Wian du Preez
- Full name: Wian Hunter du Preez
- Born: 30 October 1982 (age 42) Bloemfontein, South Africa
- Height: 1.85 m (6 ft 1 in)
- Weight: 113 kg (17 st 11 lb; 249 lb)
- School: Grey College, Bloemfontein
- University: University of the Free State

Rugby union career
- Position(s): Loosehead Prop
- Current team: Lyon

Youth career
- 2002: Free State Cheetahs

Senior career
- Years: Team / Apps / (Points)
- 2003–2010: Free State Cheetahs / 74 / (30)
- 2005: Sharks / 1 / (0)
- 2006–2010: Cheetahs / 59 / (0)
- 2009–2010: Munster (loan) / 6 / (0)
- 2010–2013: Munster / 81 / (5)
- 2013: Free State Cheetahs / 5 / (0)
- 2014–16: Lyon / 49 / (15)
- Correct as of 5 June 2015

International career
- Years: Team / Apps / (Points)
- 2009: Emerging Springboks / 1 / (0)
- 2009: South Africa / 1 / (0)
- Correct as of 23 July 2013

= Wian du Preez =

South African rugby union player

Wian du Preez (born 30 October 1982) is a South African rugby union player, currently playing in France for . He plays as a prop, primarily at loosehead.

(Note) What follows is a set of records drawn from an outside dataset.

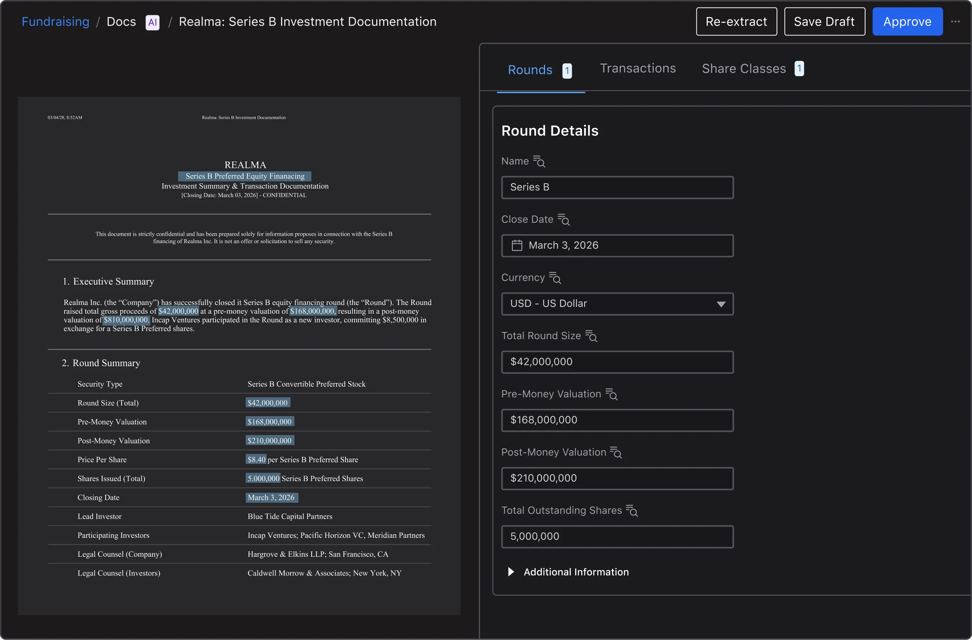Switch to the Share Classes tab
The height and width of the screenshot is (640, 972).
[x=744, y=69]

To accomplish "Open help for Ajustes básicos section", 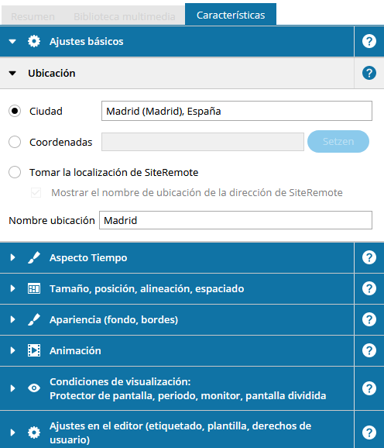I will pyautogui.click(x=369, y=41).
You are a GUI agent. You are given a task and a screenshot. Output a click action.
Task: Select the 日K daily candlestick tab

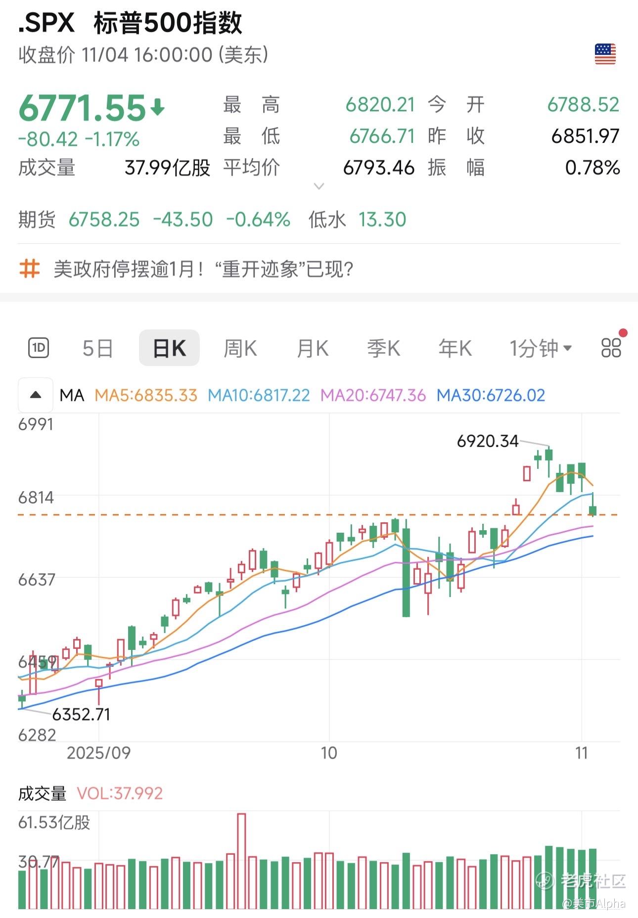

Du Preez, a native of Free State, played for the Cheetahs from 2007 until 2010. After completing a loan-spell at Munster, he returned to the Cheetahs to play out the 2010 Super 14.

==Club career==
Du Preez first played for Munster in late 2009, after he was signed on a three-month loan as injury cover for Marcus Horan. He impressed during his short time there and, in May 2010, it was announced that Du Preez was returning to Munster after signing a two-year permanent contract. He has since become an integral member of the Munster team.

He scored his first try for Munster in their Heineken Cup Round 5 clash with Castres Olympique on 14 January 2012.

Du Preez signed a contract extension with Munster in February 2012.

It was announced on 14 May 2013 that du Preez would be leaving Munster to return to South Africa.

On 13 October 2013, Preez moved to France to sign for Lyon ahead of the 2014–15 Top 14 season.

Du Preez won multiple Currie Cups (2005–07) with the Free State Cheetahs and the Pro 12 with Munster in 2011.

==International career==
Du Preez was called into the South Africa squad for their Test against Italy in November 2009, due to his proximity to the fixture. He was said to be disillusioned by the lack of opportunities to play for the Springboks and with CJ van der Linde returning from Leinster to claim a place in the Springbok squad, Du Preez decided to put his international career on hold until after the next Rugby World Cup.